By the 2000s, Detroit was borrowing to solve
budget shortfalls. Meanwhile, property tax revenues fell, not just
because of departing residents, but also as values fell and some people
quit paying. The city has reported collecting 84 percent of property tax
levied, but a Detroit News analysis suggests a collection rate closer to half of property owners.
In recent years, city officials have made deep
cuts in staff and operations, leaving residents complaining of darkened
streetlights, slow police response times and bus delays. But while
cutting workers can help reduce the current year’s costs, it moves many
of those people into the ranks of retirees, putting heavy long-term
pressure on Detroit’s two public pension funds.
By late 2011, a sense of crisis descended on
Detroit. In November, Mayor Bing, a Democrat, addressed the city on live
television, warning that Detroit would run out of money without
concessions from unions, layoffs and privatization. A month later, Gov.
Rick Snyder, a Republican, called for a review of Detroit’s finances, a first step in cases where the state is preparing to send an emergency financial manager.
City officials held off further intervention
by committing to a legal agreement with the state in 2012 that laid out
measures to save money. By fall, a board overseeing the agreement said
progress was moving too slowly. While City Council members are
contesting the matter during a hearing in Lansing on Tuesday, Mr.
Snyder’s administration is preparing to name an emergency manager within
days. Mr. Bing says his administration has drawn up a plan to spare the city, though he acknowledges that it has yet to be fully put into effect.

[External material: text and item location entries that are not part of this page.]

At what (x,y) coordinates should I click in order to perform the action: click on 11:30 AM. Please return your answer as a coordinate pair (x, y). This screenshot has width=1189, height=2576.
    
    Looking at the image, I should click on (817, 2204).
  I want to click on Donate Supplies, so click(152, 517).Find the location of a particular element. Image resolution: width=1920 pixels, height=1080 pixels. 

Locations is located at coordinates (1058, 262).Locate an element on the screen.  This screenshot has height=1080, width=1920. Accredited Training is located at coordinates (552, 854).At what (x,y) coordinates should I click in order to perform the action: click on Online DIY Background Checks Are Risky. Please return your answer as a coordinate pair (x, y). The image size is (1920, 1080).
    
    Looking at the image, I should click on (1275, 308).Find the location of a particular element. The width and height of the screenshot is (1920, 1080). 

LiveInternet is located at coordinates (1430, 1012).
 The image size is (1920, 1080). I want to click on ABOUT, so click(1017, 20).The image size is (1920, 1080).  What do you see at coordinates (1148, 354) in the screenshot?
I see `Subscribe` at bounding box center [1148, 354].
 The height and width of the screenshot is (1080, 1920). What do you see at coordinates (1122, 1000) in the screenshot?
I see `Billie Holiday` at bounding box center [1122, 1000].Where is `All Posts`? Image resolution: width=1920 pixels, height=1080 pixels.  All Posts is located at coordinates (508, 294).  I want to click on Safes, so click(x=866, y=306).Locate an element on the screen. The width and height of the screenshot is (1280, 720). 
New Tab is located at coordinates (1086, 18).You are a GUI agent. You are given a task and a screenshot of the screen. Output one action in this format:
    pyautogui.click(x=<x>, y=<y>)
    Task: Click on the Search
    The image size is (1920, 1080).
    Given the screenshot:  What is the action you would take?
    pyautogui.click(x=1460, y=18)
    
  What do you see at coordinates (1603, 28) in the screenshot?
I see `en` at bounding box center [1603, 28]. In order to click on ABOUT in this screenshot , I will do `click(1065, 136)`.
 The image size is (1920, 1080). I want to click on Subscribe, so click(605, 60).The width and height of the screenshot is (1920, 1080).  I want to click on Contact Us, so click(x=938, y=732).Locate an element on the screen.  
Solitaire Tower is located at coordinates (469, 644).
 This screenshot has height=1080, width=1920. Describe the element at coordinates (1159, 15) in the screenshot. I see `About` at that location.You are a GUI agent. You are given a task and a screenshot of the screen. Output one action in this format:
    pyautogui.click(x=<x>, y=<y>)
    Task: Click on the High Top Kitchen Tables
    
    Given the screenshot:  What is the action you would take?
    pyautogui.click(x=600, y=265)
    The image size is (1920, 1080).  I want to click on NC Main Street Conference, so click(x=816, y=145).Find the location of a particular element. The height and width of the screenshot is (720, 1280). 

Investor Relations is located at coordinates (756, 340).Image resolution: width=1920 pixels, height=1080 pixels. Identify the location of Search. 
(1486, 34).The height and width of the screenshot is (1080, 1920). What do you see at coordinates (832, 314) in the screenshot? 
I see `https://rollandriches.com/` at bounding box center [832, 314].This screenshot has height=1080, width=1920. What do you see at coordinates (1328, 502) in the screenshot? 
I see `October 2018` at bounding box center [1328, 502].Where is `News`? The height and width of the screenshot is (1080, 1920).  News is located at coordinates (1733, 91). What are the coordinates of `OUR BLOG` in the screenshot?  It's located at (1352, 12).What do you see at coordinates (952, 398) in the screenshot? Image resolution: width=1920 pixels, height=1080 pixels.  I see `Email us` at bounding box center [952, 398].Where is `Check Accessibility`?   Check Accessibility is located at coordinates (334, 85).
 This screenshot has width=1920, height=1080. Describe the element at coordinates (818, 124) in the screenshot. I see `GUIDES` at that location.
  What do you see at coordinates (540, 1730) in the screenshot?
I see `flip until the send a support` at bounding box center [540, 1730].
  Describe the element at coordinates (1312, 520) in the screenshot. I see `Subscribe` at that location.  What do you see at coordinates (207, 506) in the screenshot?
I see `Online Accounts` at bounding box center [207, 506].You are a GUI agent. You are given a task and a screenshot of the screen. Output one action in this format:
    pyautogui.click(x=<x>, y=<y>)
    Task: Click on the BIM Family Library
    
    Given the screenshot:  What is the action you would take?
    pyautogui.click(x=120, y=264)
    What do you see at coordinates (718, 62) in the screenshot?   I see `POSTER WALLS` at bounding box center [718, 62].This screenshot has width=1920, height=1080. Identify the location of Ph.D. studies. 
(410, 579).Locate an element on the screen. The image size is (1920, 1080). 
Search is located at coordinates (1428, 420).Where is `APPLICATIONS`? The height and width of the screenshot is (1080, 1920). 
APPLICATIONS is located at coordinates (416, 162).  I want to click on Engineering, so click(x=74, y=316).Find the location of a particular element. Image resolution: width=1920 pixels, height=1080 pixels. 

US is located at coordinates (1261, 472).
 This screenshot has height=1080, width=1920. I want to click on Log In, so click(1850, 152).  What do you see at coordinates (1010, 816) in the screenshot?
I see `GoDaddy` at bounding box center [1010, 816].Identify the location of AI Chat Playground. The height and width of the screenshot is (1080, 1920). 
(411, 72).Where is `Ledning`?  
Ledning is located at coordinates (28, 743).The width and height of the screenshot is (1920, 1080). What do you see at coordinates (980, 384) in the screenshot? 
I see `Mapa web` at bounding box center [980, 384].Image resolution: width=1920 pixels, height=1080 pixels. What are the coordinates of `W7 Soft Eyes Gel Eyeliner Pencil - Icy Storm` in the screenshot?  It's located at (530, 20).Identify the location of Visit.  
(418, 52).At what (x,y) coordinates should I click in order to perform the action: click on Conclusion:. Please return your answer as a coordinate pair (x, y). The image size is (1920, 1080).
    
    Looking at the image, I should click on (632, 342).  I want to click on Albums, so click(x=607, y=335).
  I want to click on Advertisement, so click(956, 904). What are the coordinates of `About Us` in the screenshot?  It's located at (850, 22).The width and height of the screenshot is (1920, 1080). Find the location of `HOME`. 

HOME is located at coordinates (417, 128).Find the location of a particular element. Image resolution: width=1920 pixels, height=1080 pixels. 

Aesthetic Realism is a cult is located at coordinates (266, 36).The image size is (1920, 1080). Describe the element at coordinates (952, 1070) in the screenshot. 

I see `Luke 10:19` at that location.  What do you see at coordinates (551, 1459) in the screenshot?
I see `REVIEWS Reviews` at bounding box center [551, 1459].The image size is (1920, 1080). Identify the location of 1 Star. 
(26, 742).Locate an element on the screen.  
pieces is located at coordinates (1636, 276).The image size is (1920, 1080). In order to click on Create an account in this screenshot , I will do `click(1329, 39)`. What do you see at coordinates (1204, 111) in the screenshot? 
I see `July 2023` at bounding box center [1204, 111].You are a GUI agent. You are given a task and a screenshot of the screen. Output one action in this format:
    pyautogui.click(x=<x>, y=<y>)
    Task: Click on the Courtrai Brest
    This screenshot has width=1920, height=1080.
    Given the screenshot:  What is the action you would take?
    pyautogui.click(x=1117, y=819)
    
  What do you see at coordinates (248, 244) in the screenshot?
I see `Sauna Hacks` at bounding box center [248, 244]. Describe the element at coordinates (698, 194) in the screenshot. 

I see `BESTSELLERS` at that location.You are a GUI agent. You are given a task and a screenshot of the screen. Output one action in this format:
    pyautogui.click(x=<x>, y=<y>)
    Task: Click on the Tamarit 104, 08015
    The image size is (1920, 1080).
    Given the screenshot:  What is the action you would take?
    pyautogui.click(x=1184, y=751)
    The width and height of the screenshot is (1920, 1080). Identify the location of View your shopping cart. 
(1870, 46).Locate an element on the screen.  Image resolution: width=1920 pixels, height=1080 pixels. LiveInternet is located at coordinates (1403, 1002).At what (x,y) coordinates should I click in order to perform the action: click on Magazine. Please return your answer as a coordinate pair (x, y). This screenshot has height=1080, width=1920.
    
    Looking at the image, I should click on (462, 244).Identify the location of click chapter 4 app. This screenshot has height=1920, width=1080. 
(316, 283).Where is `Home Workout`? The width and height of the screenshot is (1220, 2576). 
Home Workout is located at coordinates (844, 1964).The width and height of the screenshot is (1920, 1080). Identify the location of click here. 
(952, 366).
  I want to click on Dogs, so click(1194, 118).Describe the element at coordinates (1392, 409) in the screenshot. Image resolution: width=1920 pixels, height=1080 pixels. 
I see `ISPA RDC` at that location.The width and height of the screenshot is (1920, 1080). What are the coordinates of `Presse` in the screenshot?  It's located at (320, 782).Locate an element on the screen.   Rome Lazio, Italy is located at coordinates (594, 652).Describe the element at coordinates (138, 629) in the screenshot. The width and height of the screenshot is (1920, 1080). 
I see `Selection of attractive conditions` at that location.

Under Michigan law, the emergency manager
would ultimately have the authority to remove local elected officials
from most financial decision making, change labor contracts, close or
privatize departments, and even recommend that Detroit enter bankruptcy
proceedings, a possibility that experts say raises the prospect of the
largest municipal bankruptcy in the nation’s history, at $14 billion
worth of long-term obligations.
None of the decisions, experts here say, will
be simple, and some wonder whether Detroit can be saved at all. Some
700,000 residents now live in this vast 139-square-mile city that once
was home to nearly two million people. That number may fall to close to
600,000 by 2030 before the population begins to rise again, one regional planning group
projects. By pushing costs into the future while its population is
shrinking, Detroit has left the people least able to pay with the
biggest share of its bills.
“Detroit is a microcosm of what’s going on in America, except America can still print money and borrow,” Mr. Boyle said.